Task goal: Search the records for the word "click" and pick out every line that has it.

Source information:
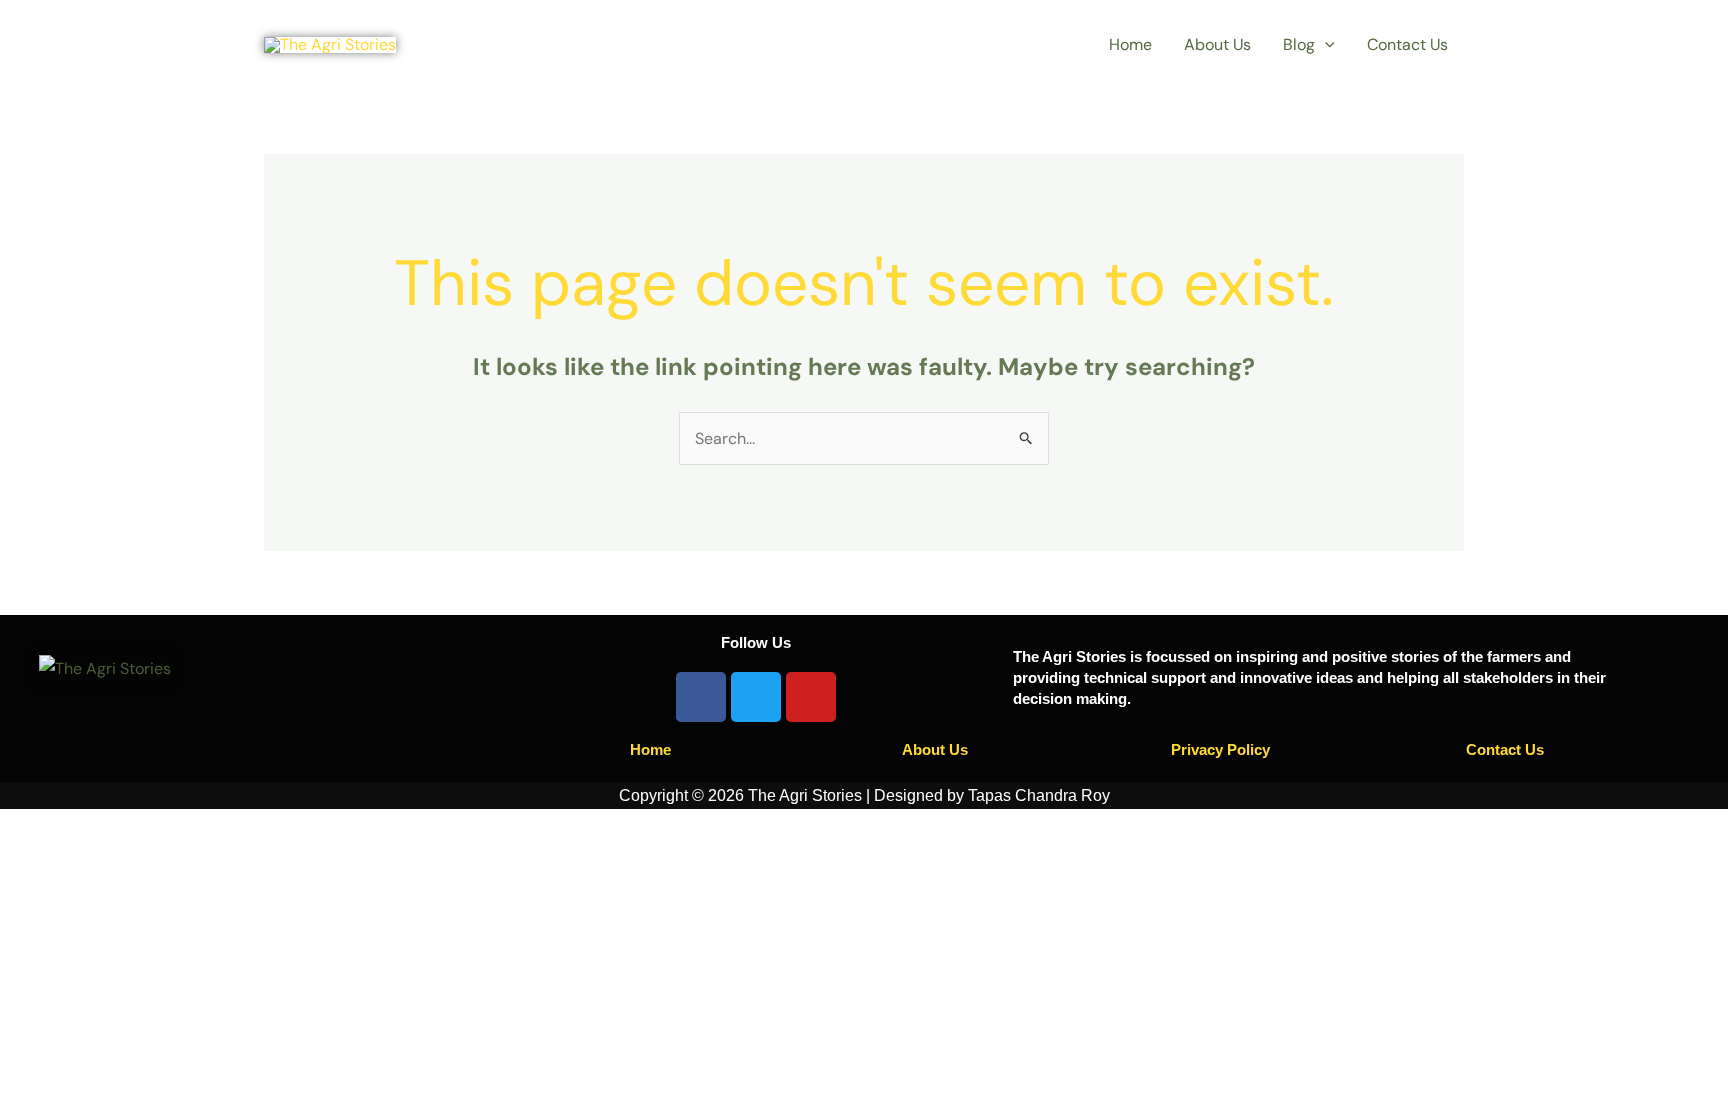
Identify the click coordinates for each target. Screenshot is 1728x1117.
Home (1130, 44)
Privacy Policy (1220, 749)
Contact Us (1407, 44)
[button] (1325, 45)
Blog (1299, 44)
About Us (1217, 44)
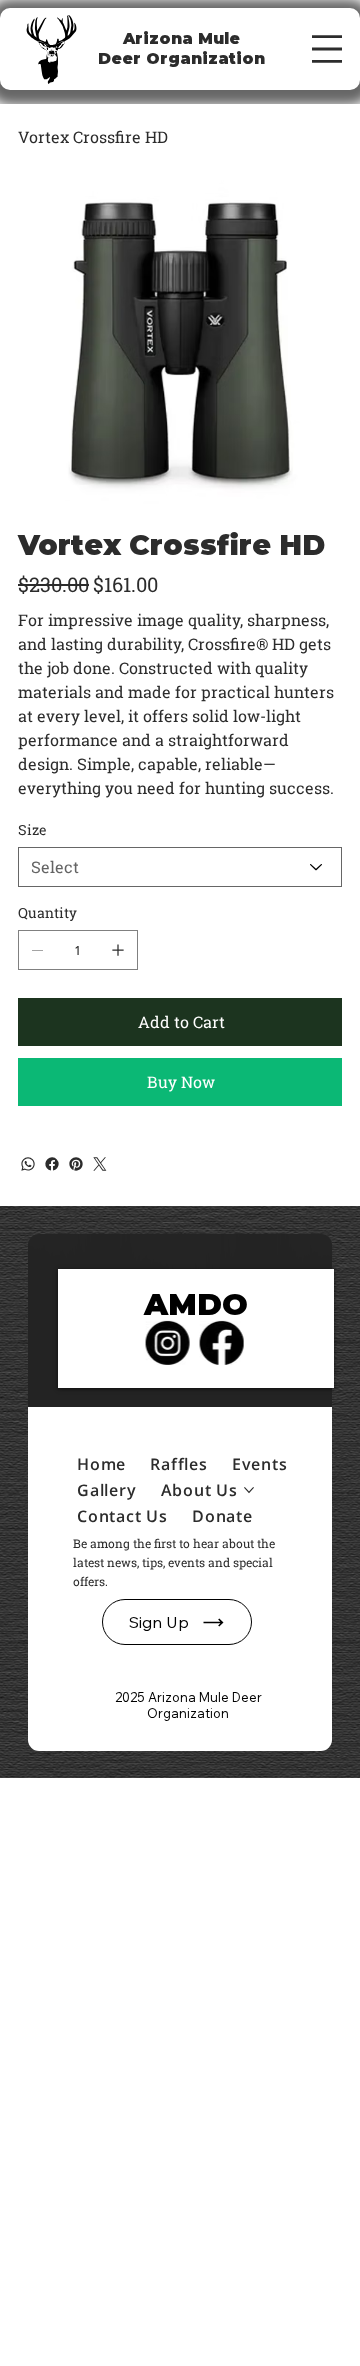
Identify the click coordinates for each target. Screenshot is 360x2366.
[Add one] (118, 950)
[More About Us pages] (249, 1490)
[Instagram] (167, 1342)
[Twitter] (100, 1164)
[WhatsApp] (28, 1164)
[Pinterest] (76, 1164)
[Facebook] (52, 1164)
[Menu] (327, 49)
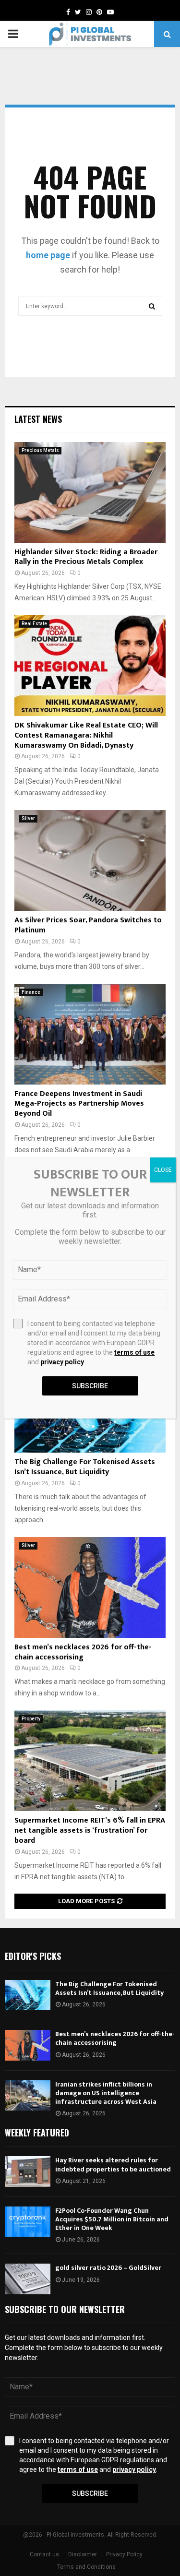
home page (48, 255)
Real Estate (34, 623)
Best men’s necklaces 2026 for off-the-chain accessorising (83, 1652)
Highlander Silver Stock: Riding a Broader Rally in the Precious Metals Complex (85, 557)
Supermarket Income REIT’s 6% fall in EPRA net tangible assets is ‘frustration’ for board (89, 1830)
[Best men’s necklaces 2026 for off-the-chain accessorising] (90, 1587)
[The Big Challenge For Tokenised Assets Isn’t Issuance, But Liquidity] (27, 1995)
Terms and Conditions (86, 2567)
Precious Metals (40, 450)
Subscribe (90, 2493)
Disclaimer (82, 2554)
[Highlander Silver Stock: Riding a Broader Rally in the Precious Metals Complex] (90, 492)
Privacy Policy (124, 2554)
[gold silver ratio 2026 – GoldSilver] (27, 2279)
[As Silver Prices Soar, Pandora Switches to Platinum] (90, 860)
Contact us (44, 2554)
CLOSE (163, 1170)
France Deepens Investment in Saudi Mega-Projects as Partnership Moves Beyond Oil (79, 1104)
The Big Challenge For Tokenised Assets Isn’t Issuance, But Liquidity (84, 1467)
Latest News (38, 419)
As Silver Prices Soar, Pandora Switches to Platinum (88, 925)
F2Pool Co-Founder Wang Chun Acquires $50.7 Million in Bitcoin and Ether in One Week (111, 2219)
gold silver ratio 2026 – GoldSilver (108, 2267)
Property (31, 1718)
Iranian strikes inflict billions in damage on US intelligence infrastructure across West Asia (105, 2093)
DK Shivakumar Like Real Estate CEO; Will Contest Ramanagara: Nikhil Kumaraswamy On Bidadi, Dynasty (86, 735)
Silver (28, 818)
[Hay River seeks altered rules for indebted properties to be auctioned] (27, 2171)
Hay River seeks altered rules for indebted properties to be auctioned (113, 2164)
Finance (31, 992)
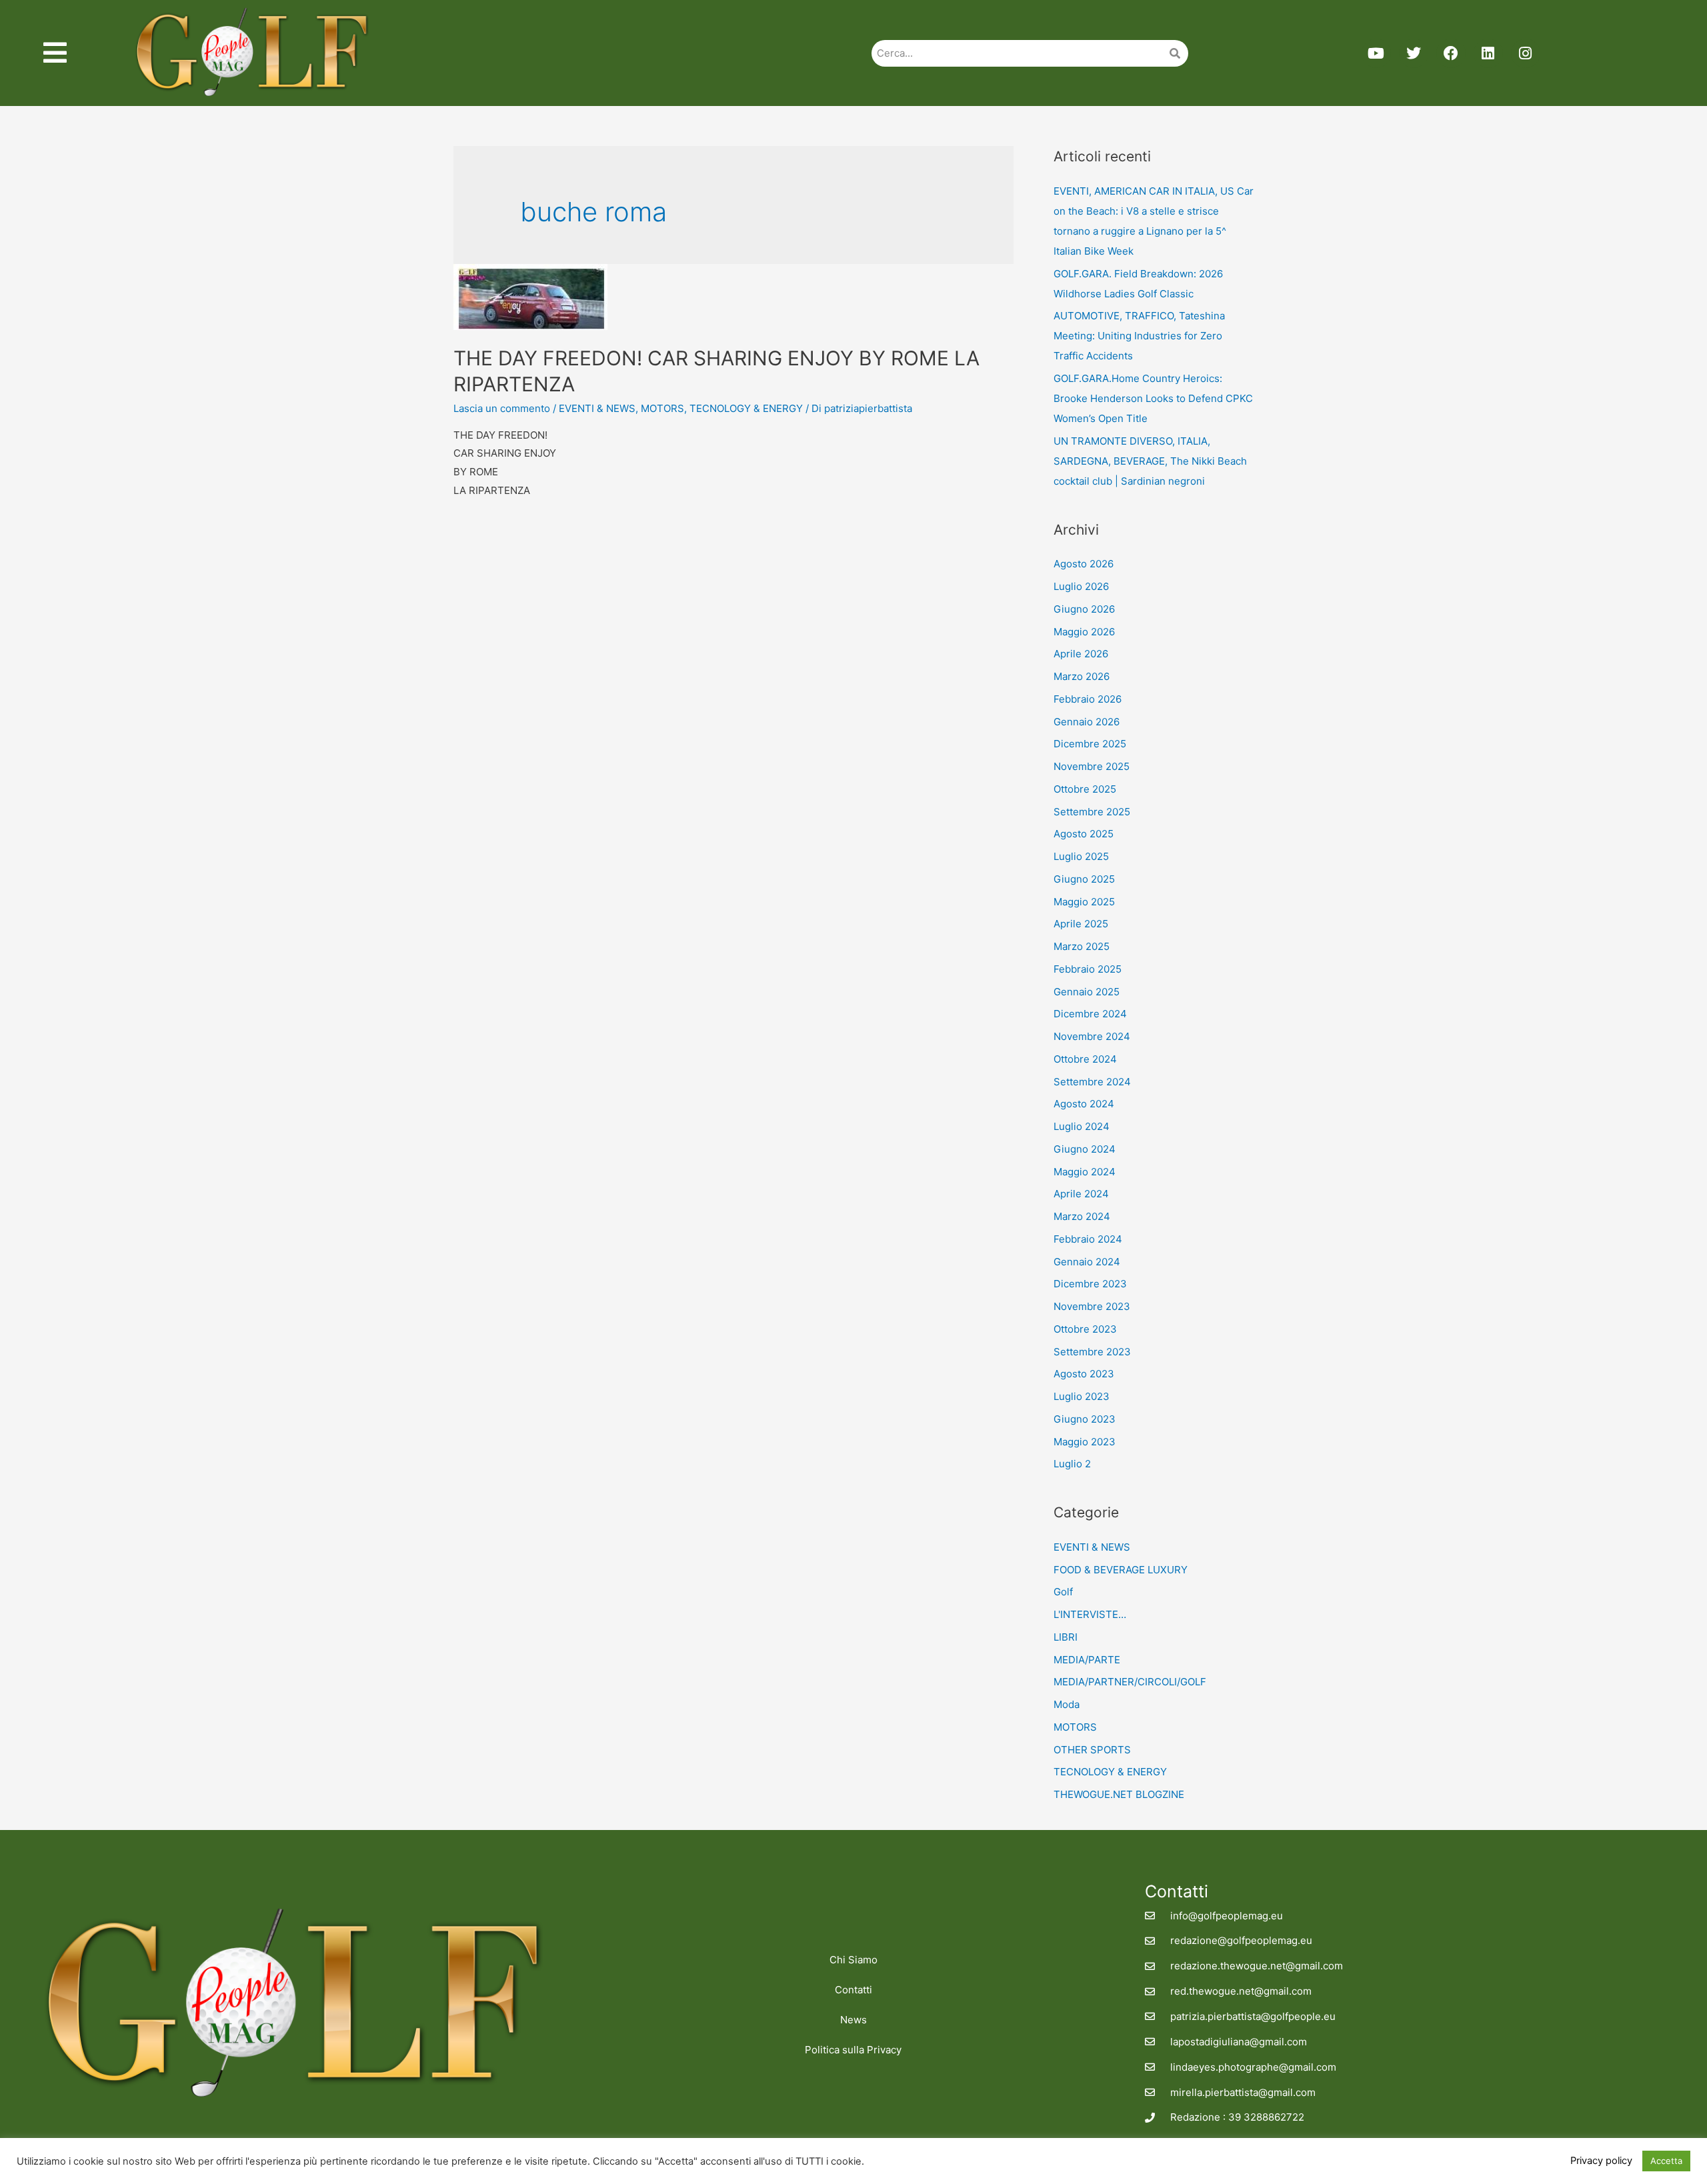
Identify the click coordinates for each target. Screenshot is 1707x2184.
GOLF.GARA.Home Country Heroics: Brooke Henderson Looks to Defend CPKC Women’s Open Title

Task output:
Identify the click coordinates for each target. Screenshot is 1728x1117.
Identify the click coordinates for each target. Screenshot is 360x2366.
Identify the click coordinates for each target. Screenshot is 1707x2184.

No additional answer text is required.